WORK REQUEST: Take the line that contains "Instruction: Open the user account icon" and each line after it to the end of the data below, and set them down exactly, omitting pictures.

EXTRACTED INFORMATION:
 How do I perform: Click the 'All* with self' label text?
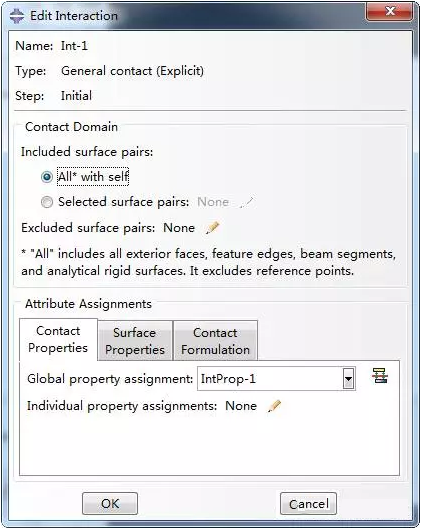[x=93, y=176]
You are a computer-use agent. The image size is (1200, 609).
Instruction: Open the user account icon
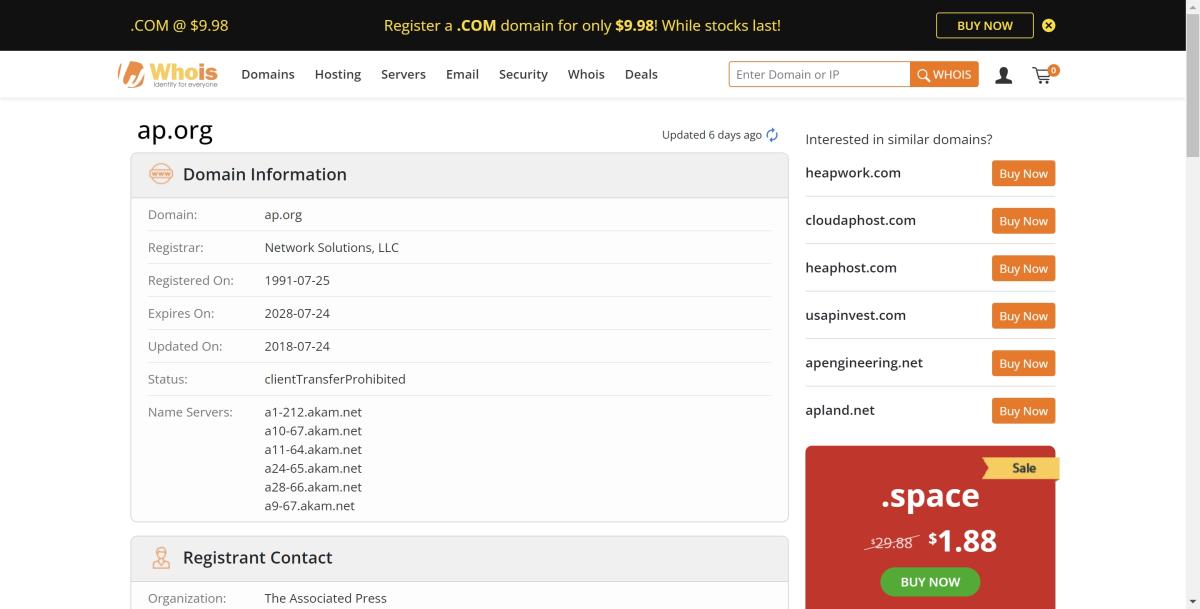(x=1003, y=74)
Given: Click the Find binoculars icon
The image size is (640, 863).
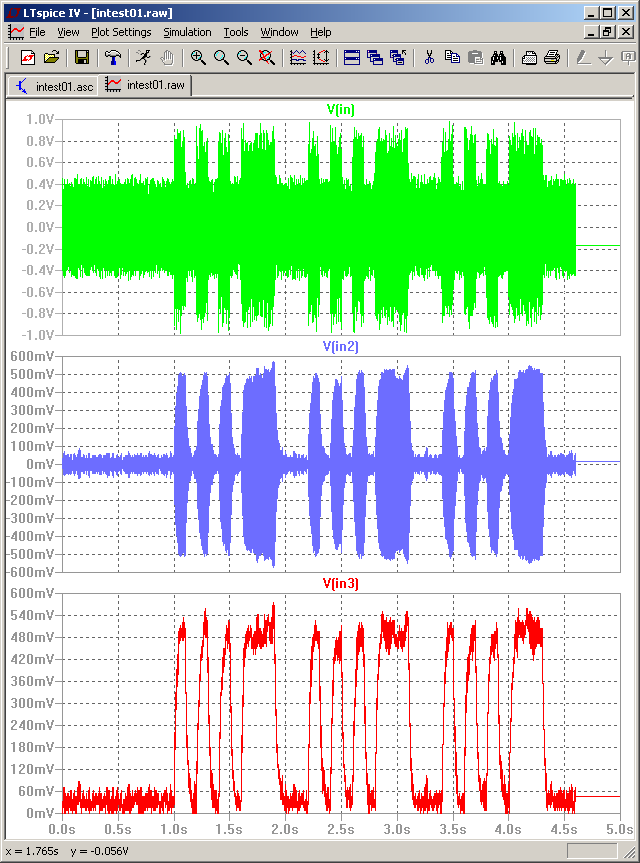Looking at the screenshot, I should pos(500,58).
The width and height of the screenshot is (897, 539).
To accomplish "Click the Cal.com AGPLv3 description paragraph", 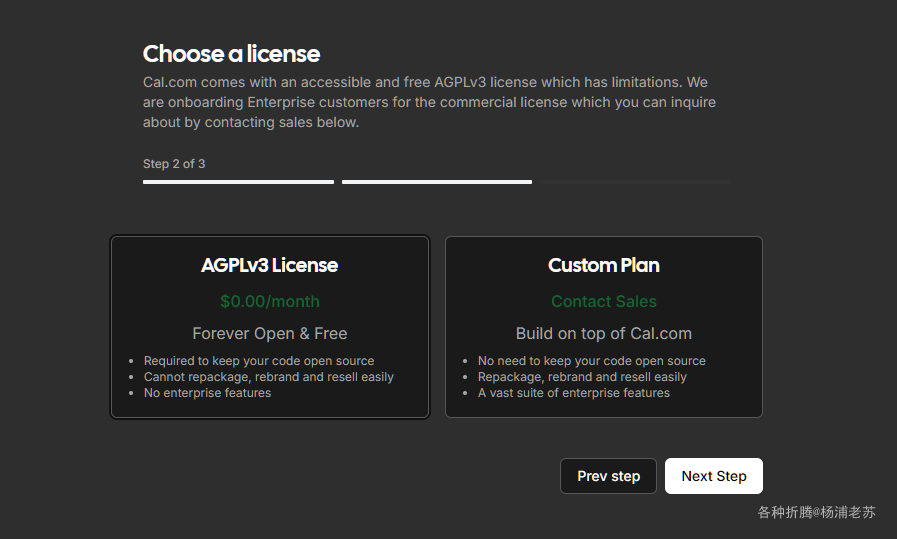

OUTPUT OF THE EXERCISE:
Instruction: Open the user account icon
(x=1003, y=74)
Given: Click the Find binoculars icon
The image size is (640, 863).
Looking at the screenshot, I should pos(500,58).
The width and height of the screenshot is (897, 539).
To accomplish "Click the Cal.com AGPLv3 description paragraph", 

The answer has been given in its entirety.